RootsTech 2015

Some people eat, sleep and chew gum, I do genealogy and write...

Monday, November 26, 2012

How do you handle thousands of images?

Harvest Time - one of thousands of images scanned from original glass and acetate negatives from the Margaret Godfrey Jarvis Overson Photographic Collection by James L. Tanner
Oh, you say, I only have a few images, but think about it, if you can handle a few you already know the basics and if you can't handle a few, then you need to know the basics before you begin scaling up to hundreds or thousands. So, there are a number of levels you have to go through before you are ready to work with a large number of images.  First, you need the basics. Just short time ago, I wrote about Geoff Rasmussen's new book on scanning that has a good introduction to the basics. (See a very helpful book entitled Digital Imaging Essentials. The book is available in both PDF and paper editions). But here, I am talking about what you do where Geoff left off, that is organizing thousands of images (or tens of thousands or more).

In thinking about this subject, I didn't want to seem elitist or special in any way. Whether or not you have one document or thousands may depend on your particular family. I just happen to come from a family of savers. They saved boxes and boxes of everything. I have samples of everything from hair (yes, cut hair), crocheted doilies, to medals, thousands of letters and thousands of photographs. You may not have anything, but if you are persevering, ultimately, you may have to think about how to preserve and organize all your documents and photos and other stuff.
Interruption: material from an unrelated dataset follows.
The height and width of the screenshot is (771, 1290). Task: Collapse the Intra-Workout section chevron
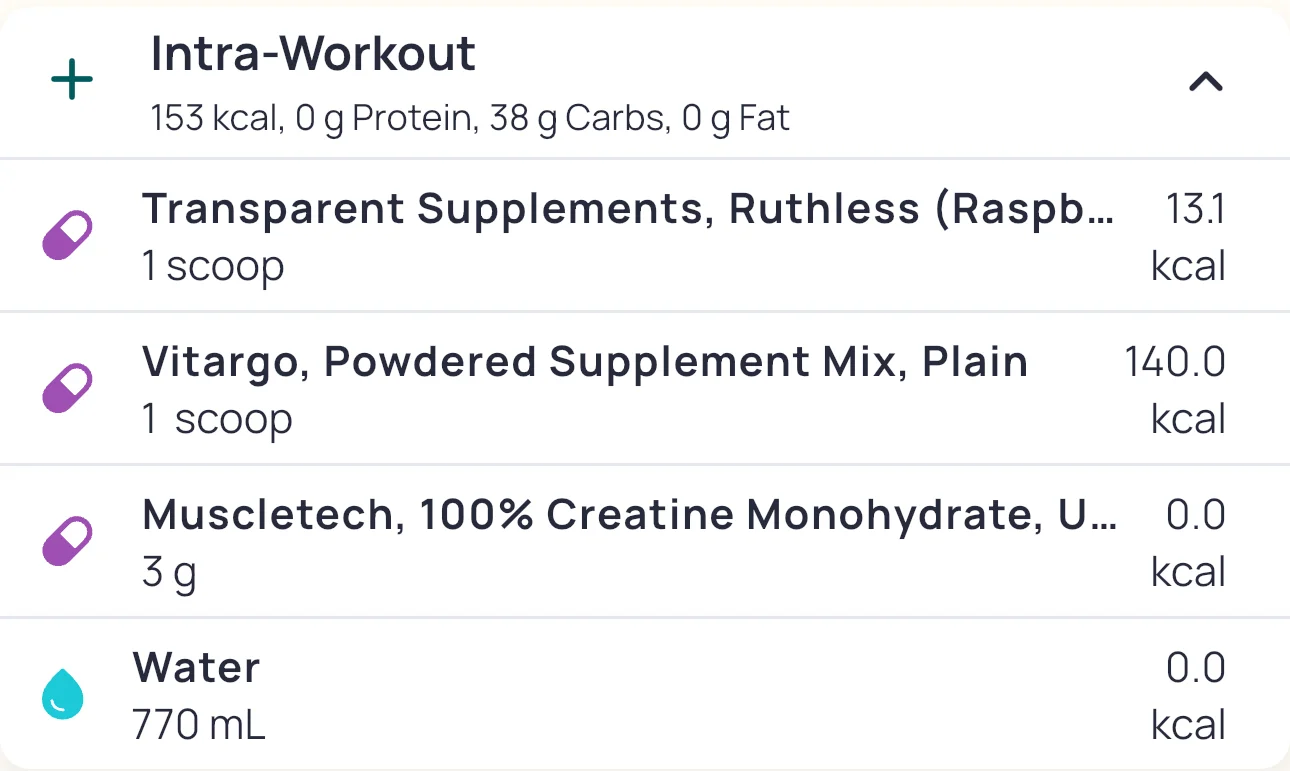pyautogui.click(x=1205, y=82)
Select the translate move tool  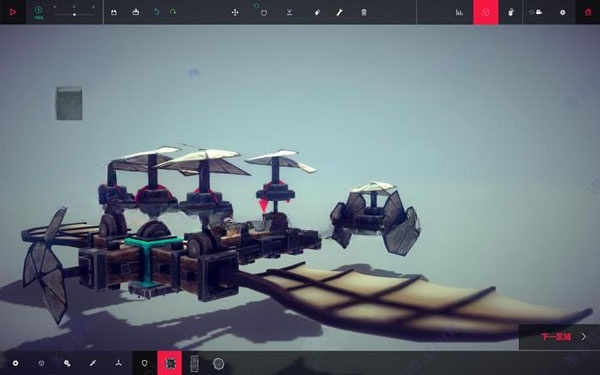235,12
I would summarize the levels of experience and knowledge you need as follows:

Entry - learning about digital files and why some file types are better than others for archiving and preservation.
Beginning - learning the basics of scanning; operating the scanner and/or a high resolution camera and saving files to your computer's hard drive or to an external hard drive. This includes knowing funadamental file maintenance and backup techniques.
Intermediate - Acquiring and using a basic image organizing program such as Google's Picasa or Photoshop Elements.
Advanced - Utilizing more advanced professional level programs such as Adobe Lightroom and Apple's Aperture and becoming involved in learning about digital preservation. In addition, investigating repositories where the records can be permanently maintained.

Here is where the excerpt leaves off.